Poetry News

Laura Marris Reviews Anne Boyer's The Undying

Originally Published: September 19, 2019

At On the Seawall, Laura Marris writes about Anne Boyer's latest, "brilliant" (Marris's words, though we agree with the sentiment) volume, The Undying: Pain, Vulnerability, Mortality, Medicine, Art, Time, Dreams, Data, Exhaustion, Cancer, and Care (FSG). The book "refuses the slogan fuck cancer and any of the typical pink-ribbon euphemisms that accompany it," writes Marris. "Instead, Boyer offers a truer slogan, one that, she admits, is too long to put on a hat: fuck white supremacist capitalist patriarchy’s ruinous carcinogenisphere." From there: 

Boyer’s slogan places cancer back where it has always been — among us and inside of us — rather than at the remove of a tragedy happening to someone else, somewhere else, a bad fortune that we hope to be spared. When she starts to receive books about cancer in the mail, she writes, “But I am, despite the literature, the sick one, the recipient of all the dying wife stories in the canon of cancer’s accounts. Women’s suffering is generalized into literary opportunity.” In writing her own narrative, not of “survival” but of “undying,” Boyer gives herself the much more difficult task of speaking truth to the power of the grave, writing, as Boyer’s daughter puts it, “inside a living posthumousness.” By ripping the veil off the many ways our society misrepresents cancer, and specifically breast cancer, Boyer creates “a record of the motions of a struggle to know, if not the truth, then the weft of all competing lies.”

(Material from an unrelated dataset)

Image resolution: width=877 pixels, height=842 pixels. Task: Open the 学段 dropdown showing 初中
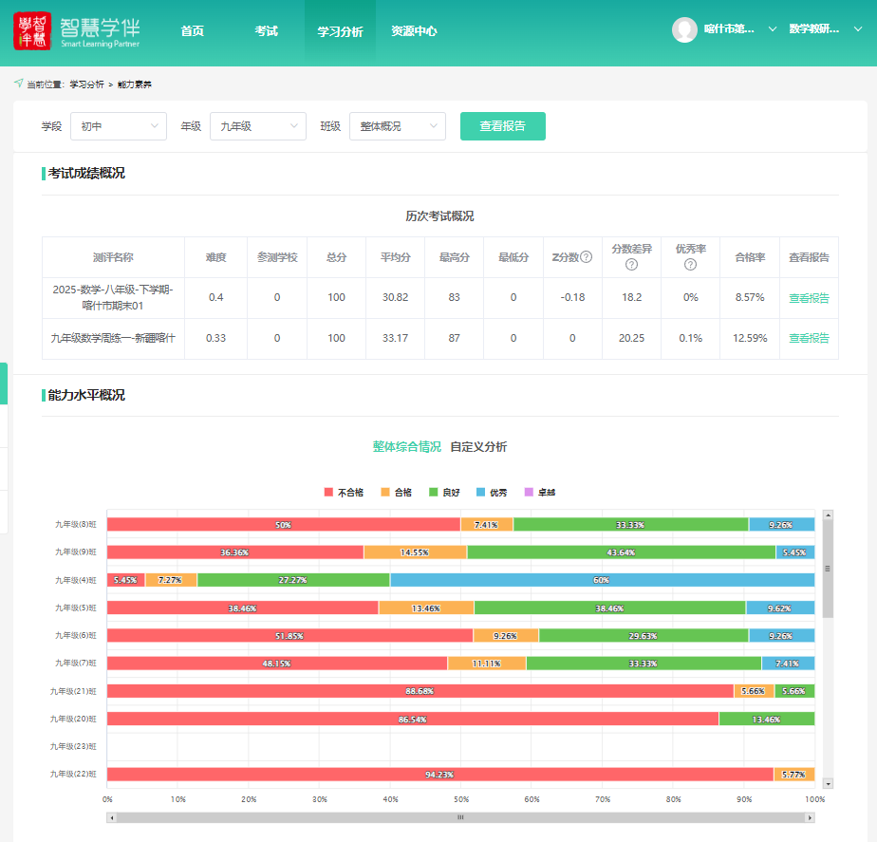tap(119, 126)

This struggle is not for the faint of heart, and many of the contradictions Boyer unravels are designed to reassure, minimize, and compartmentalize, in effect, to isolate cancer away from the rest of life. Hypocrisies in The Undying range from those of the corporate sphere, like the pink-ribbon fracking drills Baker Hughes corporation made in partnership with Susan G. Komen for The Cure, to the social pressures of “stay positive,” to the medical fallacy of an “oncology journey.” Any of these lies, Boyer points out, could be deadly —pink fracking drills release carcinogens into the groundwater, the “trying of the exhausted is fuel for the machine that keeps running them over in the first place,” and Boyer’s first oncologist is himself so afraid of the dangers of oncology that he won’t give her the aggressive chemo she ultimately needs.